24.3212 · Postulat · 2024-03-14
Departement des Innern
Überwiesen an den Bundesrat
Wortlaut
Der Bundesrat wird gebeten, eine Statistik über Menschen mit einer geistigen, psychischen und/oder mehrfachen Behinderungen zum Thema „Herausfordernde Verhaltensweisen“ HEVE zu erheben, sowie eine Abklärung vorzunehmen, wie hoch der Bedarf an Plätzen in Institutionen für Betroffene schweizweit ist. Zudem soll geprüft werden, welche Möglichkeiten der Bund anbieten kann, um die Kantone in ihrer Aufgabe mittels Koordination der Plätze zu unterstützen.
Begründung
Die Kantone sind gemäss Bundesverfassung verpflichtet, für Menschen mit Behinderungen ein angemessenes Betreuungsangebot zu schaffen. Deshalb erheben die Kantone jeweils den Bedarf, um entsprechend die kantonale Angebotsplanung zu definieren. Trotzdem fehlt es schweizweit an genügend spezialisierten Plätzen für Menschen mit herausforderndem Verhalten. Für Menschen mit geistigen, psychischen und oder mehrfachen Behinderungen, welche Herausfordernde Verhaltensweisen zeigen, ist es zentral, dass sie in den Institutionen adäquate Förder- und Betreuungsplätze finden. Nebst den Kapazitätsgrenzen erfüllen diese Einrichtungen oftmals die Bedürfnisse von Menschen mit schweren und/oder mehrfachen und herausforderndem Verhalten nicht. Dies, weil sie in Bezug auf Begleitung und Unterstützung personalintensiven Bedarf haben und auch spezielle Anforderungen an die Infrastruktur erfüllt sein müssen. Die Warteliste von Betroffenen, die einen entsprechenden Platz suchen, ist lang und die Wahlfreiheit stark eingeschränkt, da sich die Kantone bezüglich Finanzierung zunehmend auf kantonseigene Bürgerinnen und Bürger beschränken. Im Kanton Solothurn versucht man dem Mangel an Plätzen mit einem über mehrere Institutionen hinweg erstellten Konzept zu begegnen.

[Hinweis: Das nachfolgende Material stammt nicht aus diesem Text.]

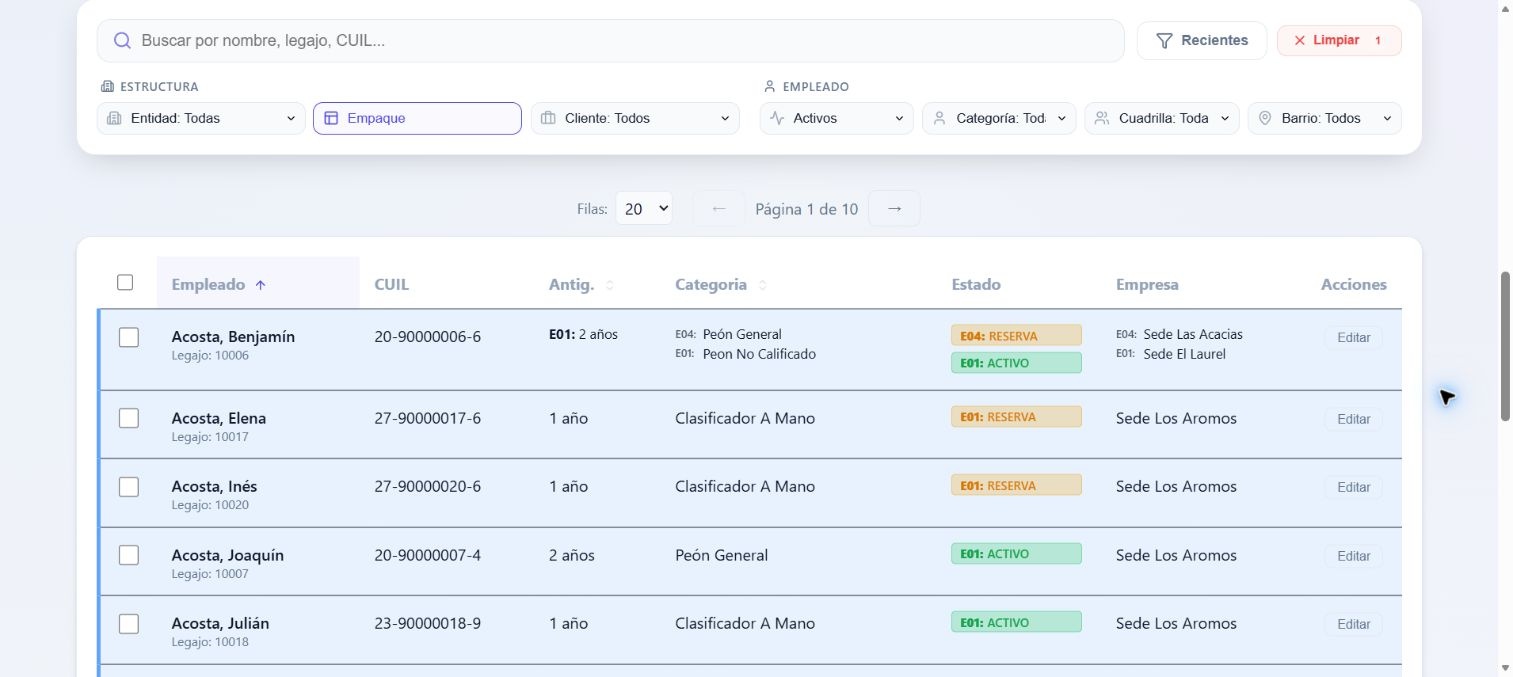The image size is (1513, 677).
Task: Sort by the CUIL column header
Action: pos(391,284)
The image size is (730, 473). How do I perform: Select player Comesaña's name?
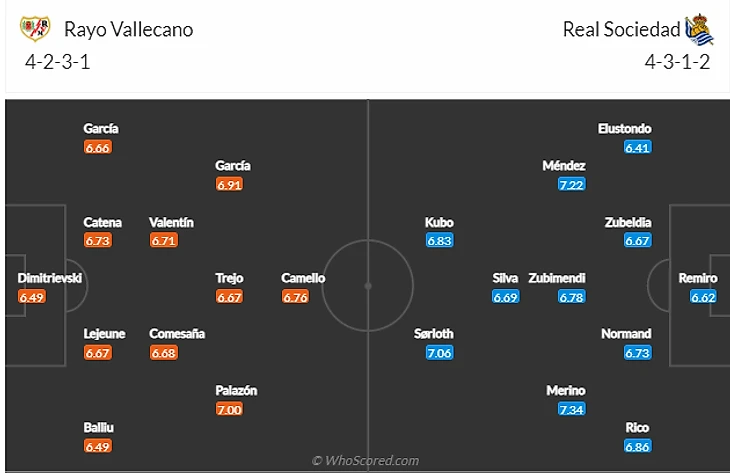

Die Schweiz hat die UN-Behindertenrechtskonvention UN-BRK unterzeichnet und sich damit auch zur adäquaten Förderung und Betreuung von Menschen mit schweren und/oder mehrfachen Behinderungen und herausforderndem Verhalten verpflichtet. Doch zu diesem Bereich fehlen in der Schweiz die Zahlen und auch eine konkrete Bedarfsanalyse für Plätze. Betroffene fallen in den aktuellen Statistiken durch die Maschen. Um diese Aufgabe schweizweit im Verbund mit den Kantonen und Dritten wahrnehmen zu können, braucht es statistisches Material sowie eine Bedarfsanalyse.
Antrag des Bundesrates
Ablehnung
Stellungnahme des Bundesrates
Für die angemessene Betreuung von Erwachsenen mit geistigen Behinderungen und herausfordernden Verhaltensweisen sind die Kantone zuständig. Es ist dem Bund somit nicht möglich, den Bedarf an Plätzen in Institutionen zu ermitteln oder die Kantone bei ihren Aufgaben zu koordinieren. Verschiedene wissenschaftliche Studien haben sich dieser Thematik angenommen. Eine 2023 publizierte Studie untersuchte die Häufigkeit und die Formen von herausfordernden Verhaltensweisen. Die sogenannte HEVE-Studie wurde zwischen 2018 und 2020 von der Hochschule für Soziale Arbeit der Fachhochschule Nordwestschweiz und der Hochschule Luzern – Soziale Arbeit in allen Institutionen für Erwachsene mit kognitiven Beeinträchtigungen in der Schweiz durchgeführt. Finanziert wurde sie vom Schweizerischen Nationalfonds. Zusätzliche quantitative Studien werden nicht benötigt. Bevor eine neue nationale Statistik ins Auge gefasst wird, ist es wichtig, das angestrebte Ziel der Statistik mit den notwendigen Ressourcen ins Verhältnis zu setzen, die sowohl der Bund als auch die Kantone für ein (automatisiertes und digitales) Datenaustauschsystem investieren müssten, das dem Grundsatz einer einheitlichen Datenerhebung entspricht. Die zu erhebenden Daten müssten in allen Kantonen vorhanden sein und in einheitlicher und harmonisierter Form zur Verfügung gestellt werden. Alle Voraussetzungen, einschliesslich einer gesetzlichen Grundlage, müssen gegeben sein, bevor eine entsprechende Statistik sowie eine mögliche Bedarfsanalyse erarbeitet werden können.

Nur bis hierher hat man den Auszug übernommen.